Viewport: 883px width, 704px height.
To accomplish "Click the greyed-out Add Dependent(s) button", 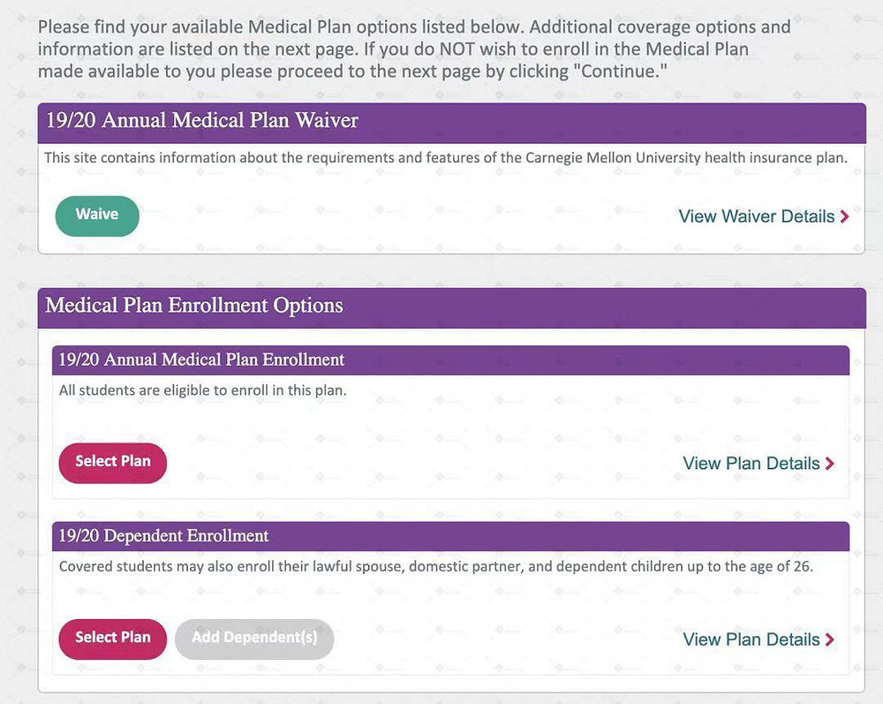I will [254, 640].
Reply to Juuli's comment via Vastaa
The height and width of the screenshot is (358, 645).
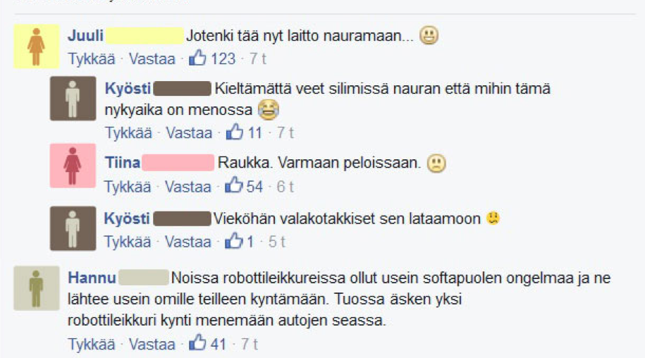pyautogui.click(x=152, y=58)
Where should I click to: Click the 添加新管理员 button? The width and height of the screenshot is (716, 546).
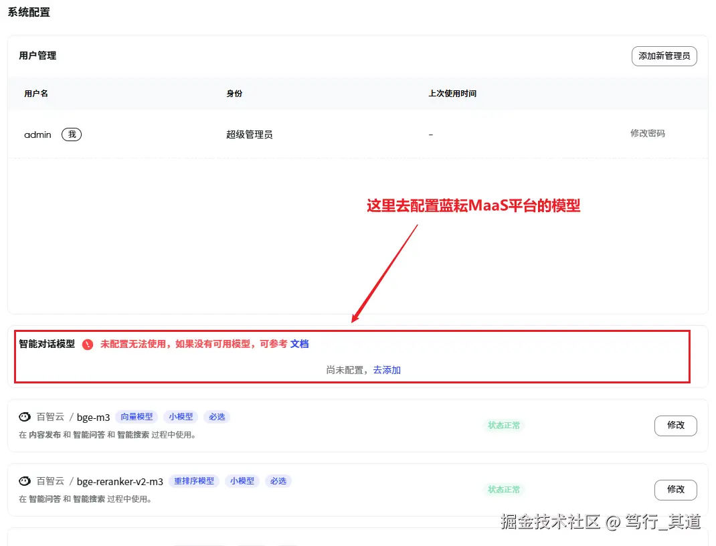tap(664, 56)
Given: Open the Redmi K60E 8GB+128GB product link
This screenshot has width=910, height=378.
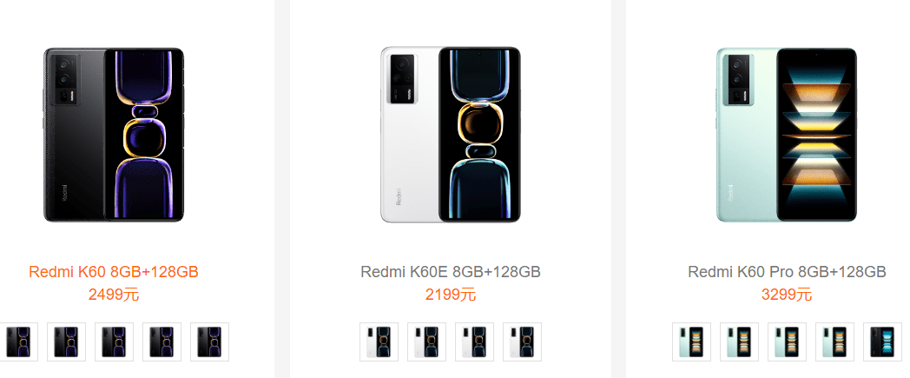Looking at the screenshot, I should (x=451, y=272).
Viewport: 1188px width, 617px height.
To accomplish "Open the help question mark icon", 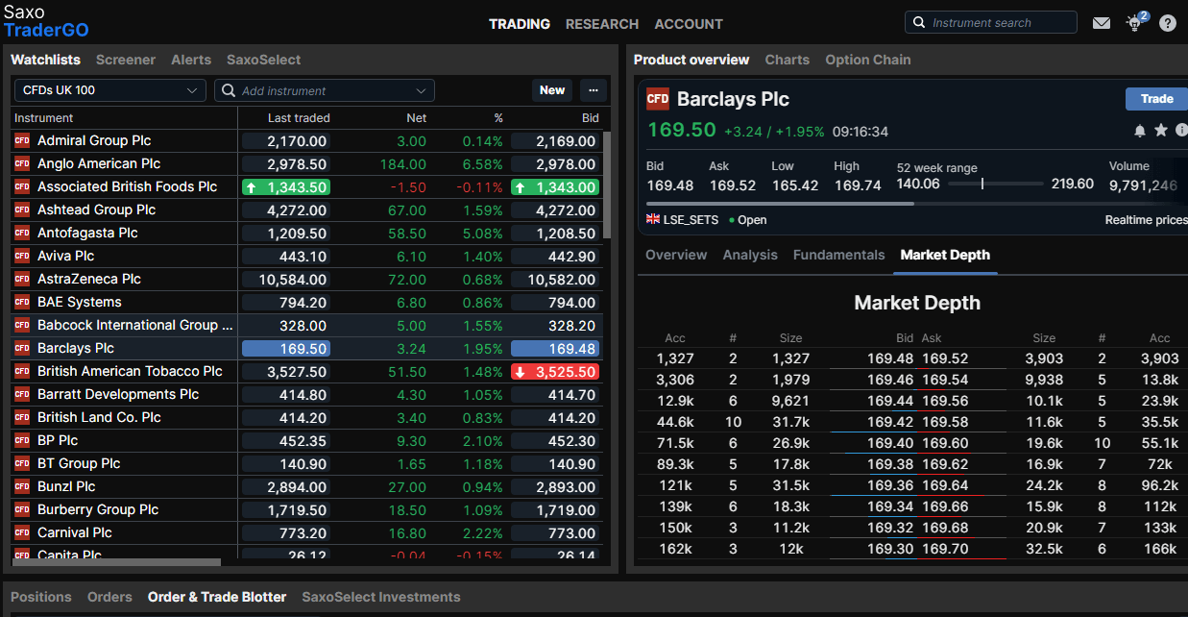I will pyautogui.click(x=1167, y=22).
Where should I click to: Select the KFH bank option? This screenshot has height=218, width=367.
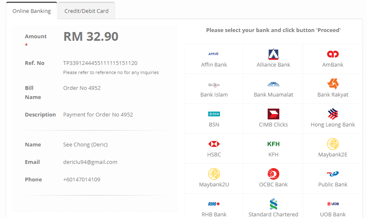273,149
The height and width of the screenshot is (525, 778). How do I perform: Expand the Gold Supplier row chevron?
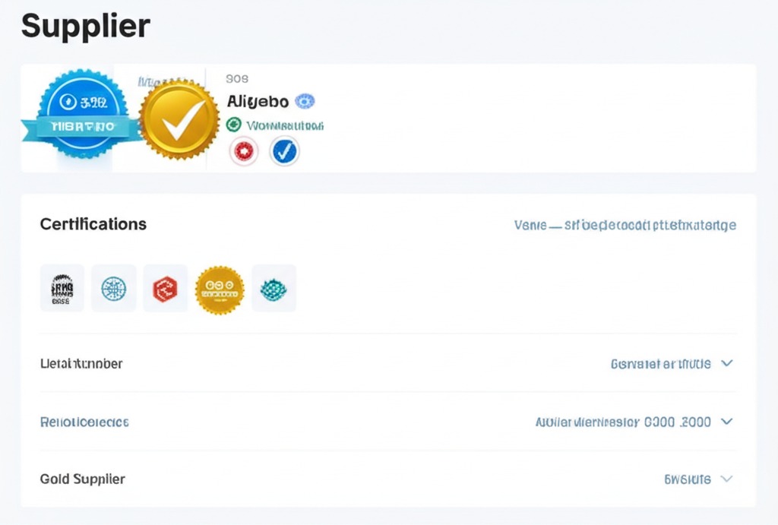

++++++++++

Copy out the rows from the line containing "Where should I click to: Select" through the end of the rows, both ends included, and leave the pictures out of your copy.

Where should I click to: Select the KFH bank option? This screenshot has height=218, width=367.
273,149
The height and width of the screenshot is (525, 778). How do I perform: Expand the Gold Supplier row chevron?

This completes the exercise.